**Aim of the task:** In the passage on Israel's defense export disputes, which body now hears disagreements under the new mechanism?

**Given passage:**
-- BEGIN --
News of the new mechanism comes a week after State Comptroller Micha Lindenstrauss claimed in a report that Defense Ministry Dir.-Gen. Udi Shani failed to abide by regulations when approving a number of defense export deals in recent years.

The mechanism was established several months ago after the comptroller completed his investigation and the findings became known to the government and the defense establishment.

Until then, a disagreement was resolved in a three-stage process – it would first be brought to a meeting of department heads from both ministries; if not resolved it would be brought to a meeting of director generals from both ministries and if still not resolved would be brought to a ministerial committee led by the prime minister.

Under the new mechanism, disagreements are immediately brought before the National Security Council which has the authority to rule on the case and decide if to approve the request for an export license.

Most disagreements erupt over differences regarding the effect the deal under question will have on Israel’s diplomatic ties with various third-party countries who could potentially be upset at Israel for selling arms to one of their adversaries.
-- END --
**Data lines:**
-- BEGIN --
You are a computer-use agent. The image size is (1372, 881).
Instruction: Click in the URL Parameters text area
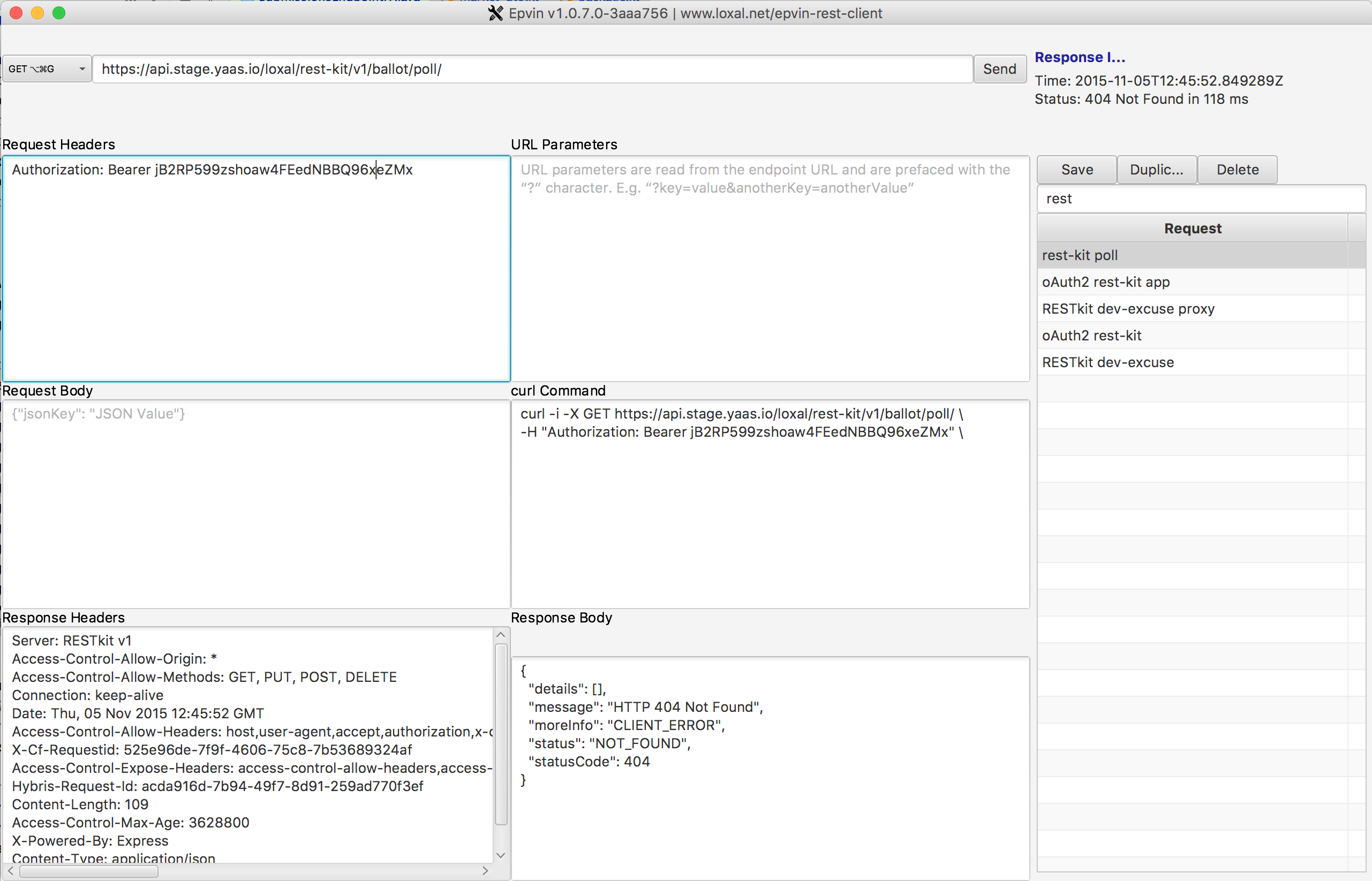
-- END --
**The result:** The National Security Council.